Cooper's fortunes increased when California gained statehood. In 1850 he built a second story on his half of the adobe and deeded the home to his wife Encarnacion in 1852. After Cooper's death in 1872, Cooper's eldest daughter Anita inherited the house. She bought the portion of the building her father had sold.

Their daughter Francisca Amelia married Eusebio Joseph Molera in 1875. When she died in September 1918, she left an estate valued at $300,000 to her son Andrew and daughter Frances. They lived at the property part-time while their main home was in San Francisco. Andrew built a barn on the property to keep racehorses. When Frances died in 1968, she willed the Cooper Molera Adobe to the National Trust for Historic Preservation. They leased the park to California State Parks in 1972, which restored the property to its pre-1900 configuration and opened it to the public in 1984. It became part of the Monterey State Historic Park. The property contains structures that were built both before and after the main house, reflecting California's Spanish and New England architectural history.
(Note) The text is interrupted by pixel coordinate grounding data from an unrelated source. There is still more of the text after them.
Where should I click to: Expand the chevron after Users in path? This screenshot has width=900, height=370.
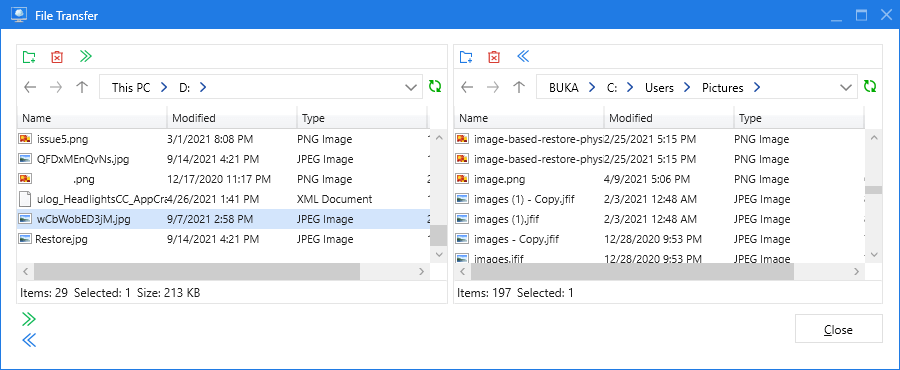[x=687, y=88]
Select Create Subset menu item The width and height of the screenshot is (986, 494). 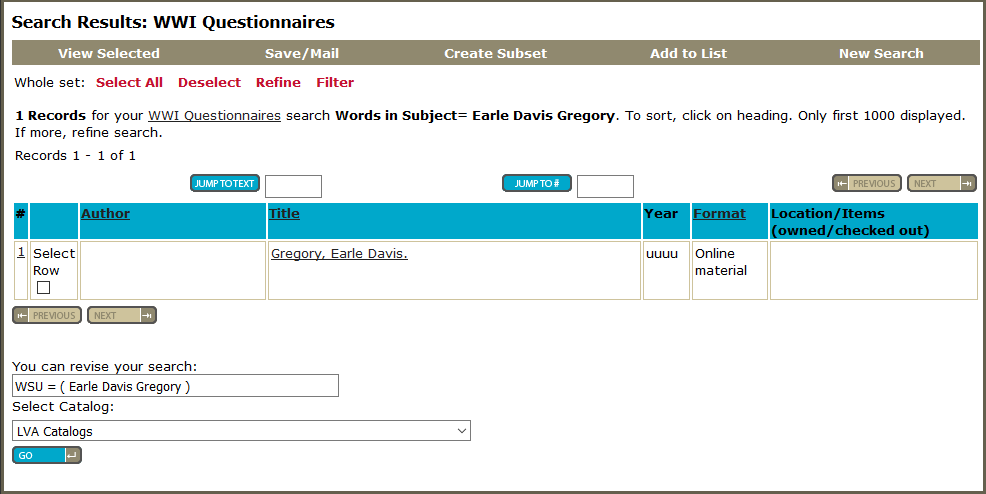point(496,53)
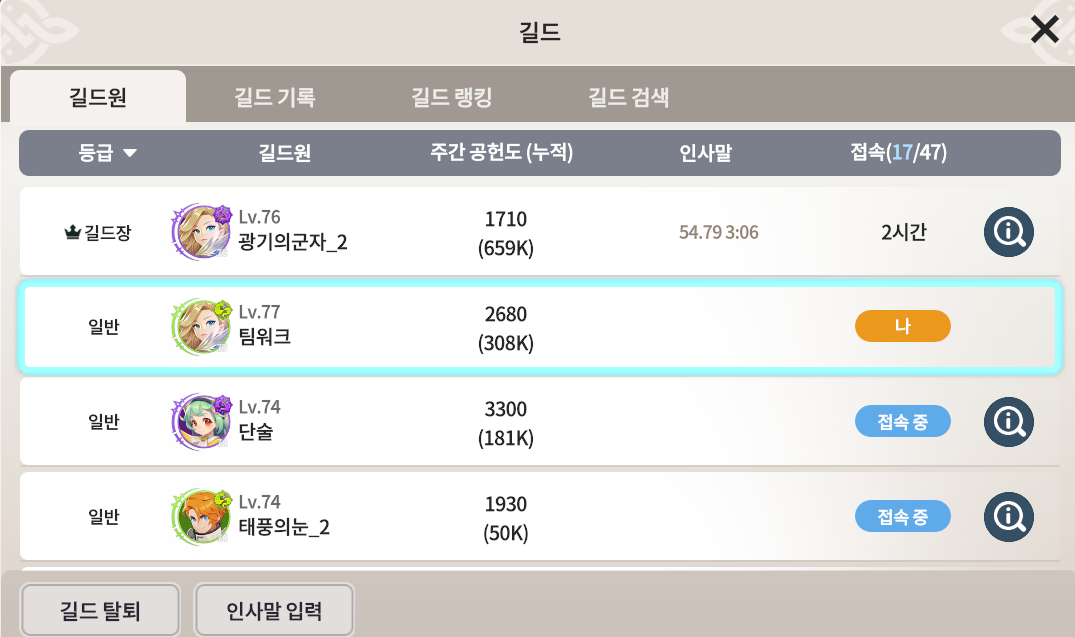
Task: Click the orange 나 badge
Action: (x=902, y=327)
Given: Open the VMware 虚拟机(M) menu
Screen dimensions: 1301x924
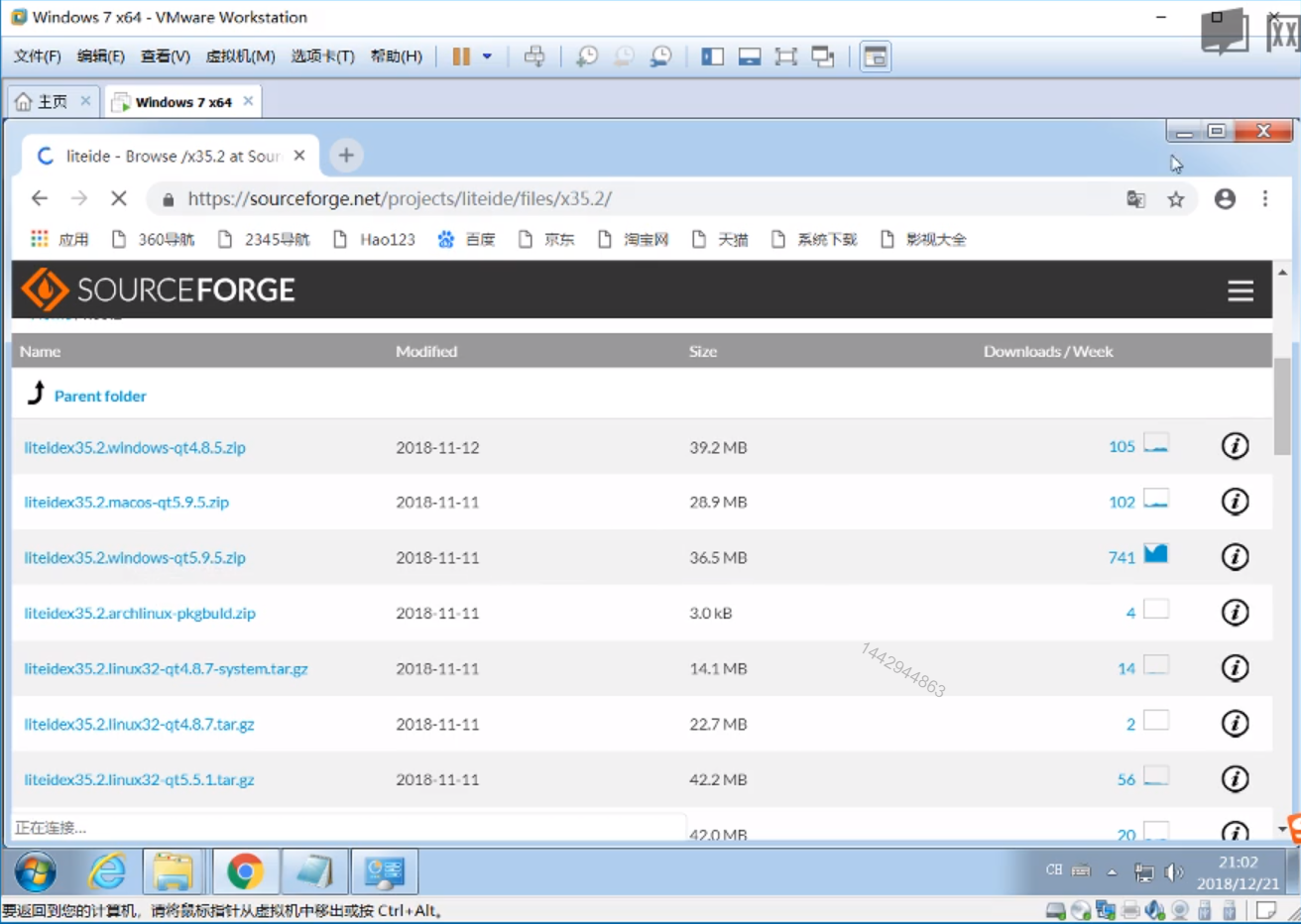Looking at the screenshot, I should (240, 57).
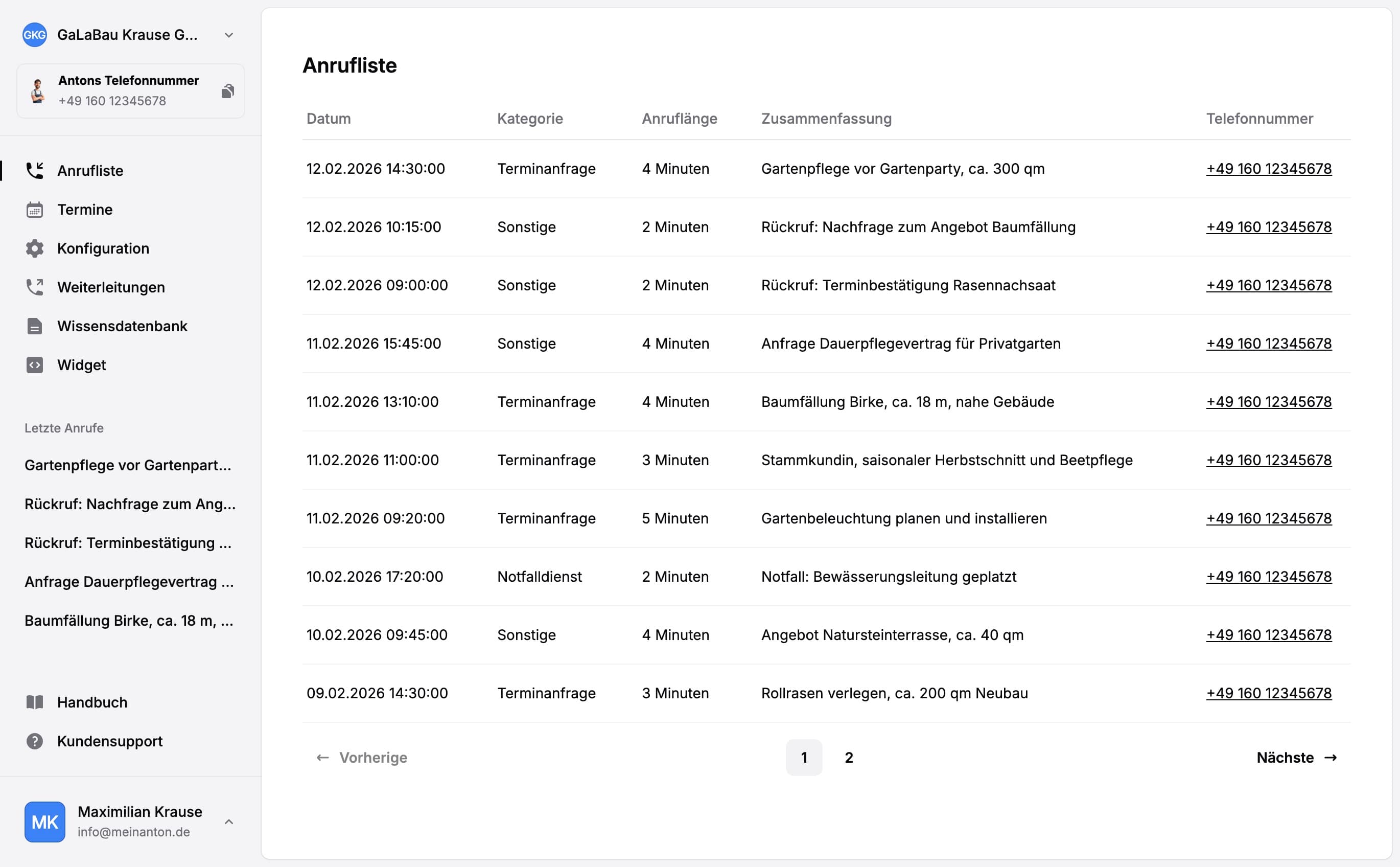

In 2018, the Trust reassumed management of the site and completed additional restoration work. They negotiated with the community stakeholders and formalized a plan to open a cafe, gift store, and events center to fund the site. They also offer offered interpretive programs and tours. The property in downtown Monterey on 2.7 acre includes gardens and the original barn. It is recognized as a leading example of Spanish building style combined with New England architecture reflecting Monterey's history from 1823 to 1900. The renovation was awarded the 2019 Preservation Design Award for Rehabilitation.

=== Cooper's Sawmill ===

Cooper's Sawmill is a California Historical Landmark located about 2 mi north of Forestville, California. It was the first water power-operated sawmill used for commercial purposes in California. The mill processed primarily Redwood trees. Its power came from Mark West Creek. The sawmill was destroyed by a flood in early 1841.